Text block
* [PATCH net-next 0/3] tipc: fix link failover/synch problems
@ 2015-08-20 6:12 Jon Maloy
2015-08-20 6:12 ` [PATCH net-next 1/3] tipc: eliminate risk of premature link setup during failover Jon Maloy
` (3 more replies)
0 siblings, 4 replies; 5+ messages in thread
From: Jon Maloy @ 2015-08-20 6:12 UTC (permalink / raw)
To: davem
Cc: netdev, Paul Gortmaker, erik.hugne, ying.xue, maloy,
tipc-discussion, Jon Maloy
We fix three problems with the new link failover/synch implementation,
which was introduced earlier in this release cycle. They are all related
to situations where there is a very short interval between the disabling
and enabling of interfaces.
Jon Maloy (3):
tipc: eliminate risk of premature link setup during failover
tipc: interrupt link synchronization when a link goes down
tipc: fix stale link problem during synchronization
net/tipc/link.c | 5 +++--
net/tipc/node.c | 27 +++++++++++++++++++++------
2 files changed, 24 insertions(+), 8 deletions(-)
--
1.9.1
^ permalink raw reply [flat|nested] 5+ messages in thread
* [PATCH net-next 1/3] tipc: eliminate risk of premature link setup during failover
2015-08-20 6:12 [PATCH net-next 0/3] tipc: fix link failover/synch problems Jon Maloy
@ 2015-08-20 6:12 ` Jon Maloy
2015-08-20 6:12 ` [PATCH net-next 2/3] tipc: interrupt link synchronization when a link goes down Jon Maloy
` (2 subsequent siblings)
3 siblings, 0 replies; 5+ messages in thread
From: Jon Maloy @ 2015-08-20 6:12 UTC (permalink / raw)
To: davem
Cc: netdev, Paul Gortmaker, erik.hugne, ying.xue, maloy,
tipc-discussion, Jon Maloy
When a link goes down, and there is still a working link towards its
destination node, a failover is initiated, and the failed link is not
allowed to re-establish until that procedure is finished. To ensure
this, the concerned link endpoints are set to state LINK_FAILINGOVER,
and the node endpoints to NODE_FAILINGOVER during the failover period.

Data extract
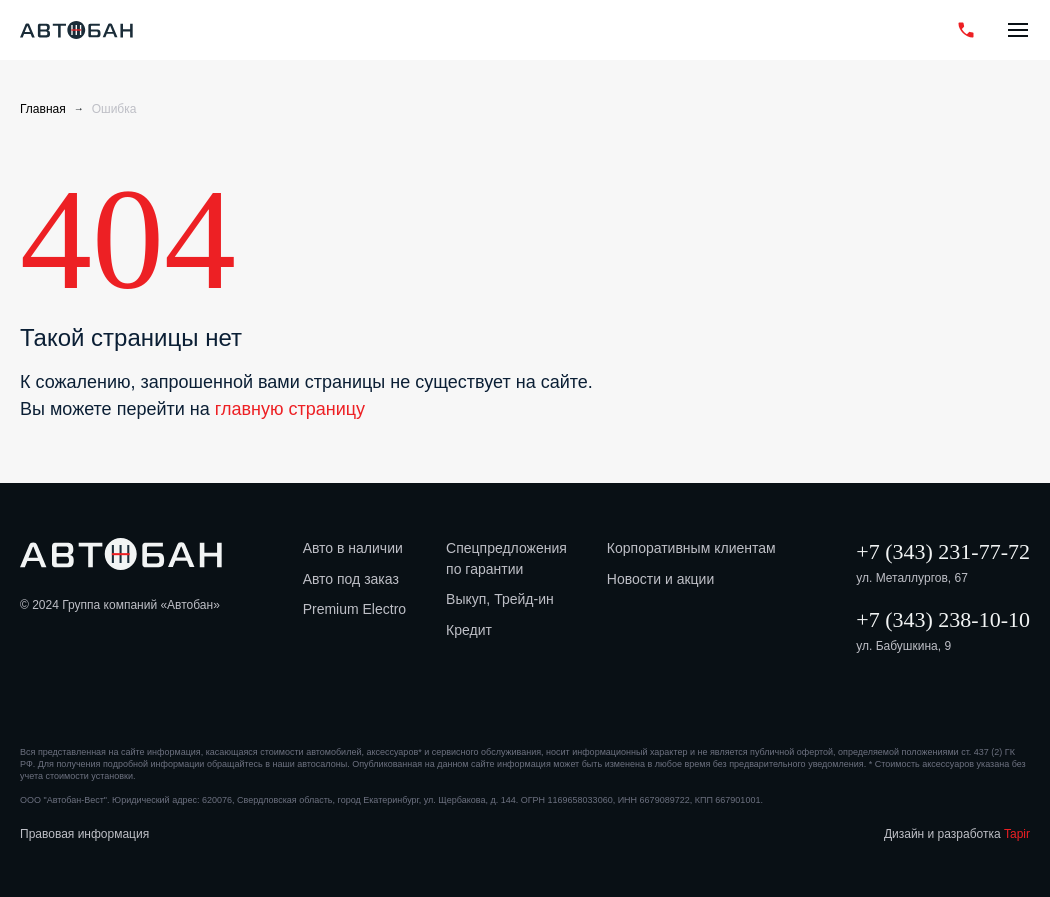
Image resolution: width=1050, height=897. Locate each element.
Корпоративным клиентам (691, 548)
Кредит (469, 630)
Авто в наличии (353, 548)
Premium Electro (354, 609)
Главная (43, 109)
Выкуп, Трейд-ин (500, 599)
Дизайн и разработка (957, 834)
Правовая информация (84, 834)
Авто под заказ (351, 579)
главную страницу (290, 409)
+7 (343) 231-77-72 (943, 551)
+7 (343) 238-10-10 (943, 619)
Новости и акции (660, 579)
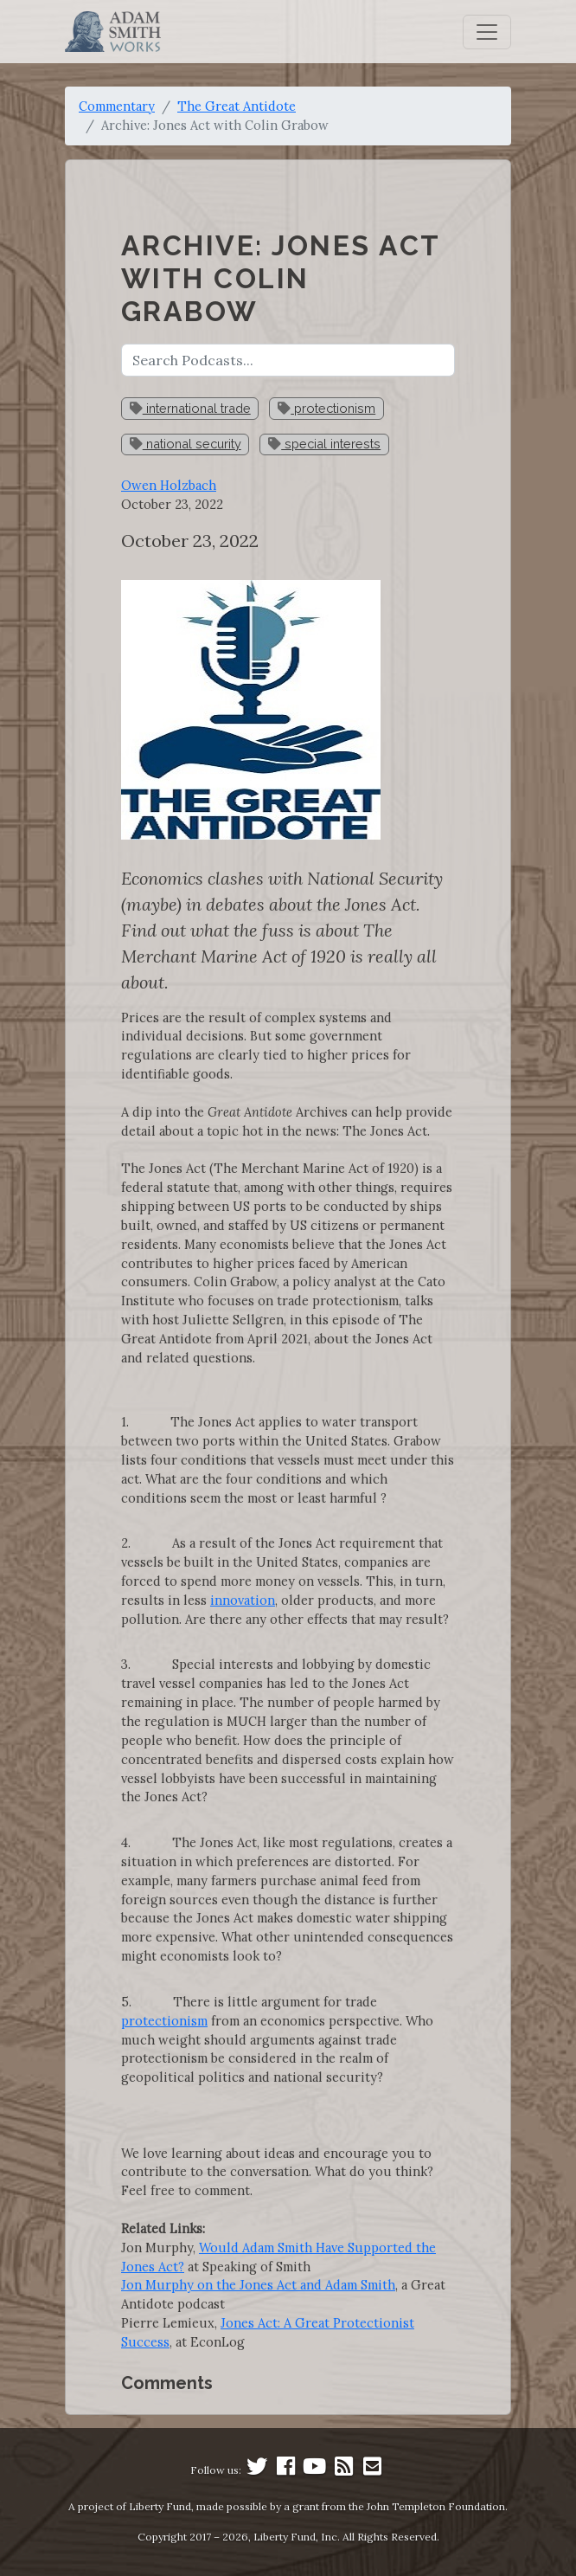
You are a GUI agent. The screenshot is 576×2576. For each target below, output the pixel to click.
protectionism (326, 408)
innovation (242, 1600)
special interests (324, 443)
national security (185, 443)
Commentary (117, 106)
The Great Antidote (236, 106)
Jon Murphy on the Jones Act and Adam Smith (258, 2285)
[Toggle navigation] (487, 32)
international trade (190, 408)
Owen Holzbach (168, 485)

Instruction 1
Decide whether each statement below agrees with the TIPC patch thread. Answer yes or no for each and quote the words of the thread that decide it.
(a) The three problems being fixed arise when interfaces are disabled and enabled again after a very short interval.
(b) The patch series changes three files.
(c) During failover, the node endpoints are set to state LINK_FAILINGOVER.
Instruction 2
Reproduce everything in the TIPC patch thread from "0 siblings, 4" down to "enabling of interfaces.", without any changes.

Correct answer 1
(a) Yes: "They are all related to situations where there is a very short interval between the disabling and enabling of interfaces."
(b) No: "2 files changed, 24 insertions(+), 8 deletions(-)"
(c) No: "the node endpoints to NODE_FAILINGOVER during the failover period."

Correct answer 2
0 siblings, 4 replies; 5+ messages in thread
From: Jon Maloy @ 2015-08-20 6:12 UTC (permalink / raw)
To: davem
Cc: netdev, Paul Gortmaker, erik.hugne, ying.xue, maloy,
tipc-discussion, Jon Maloy
We fix three problems with the new link failover/synch implementation,
which was introduced earlier in this release cycle. They are all related
to situations where there is a very short interval between the disabling
and enabling of interfaces.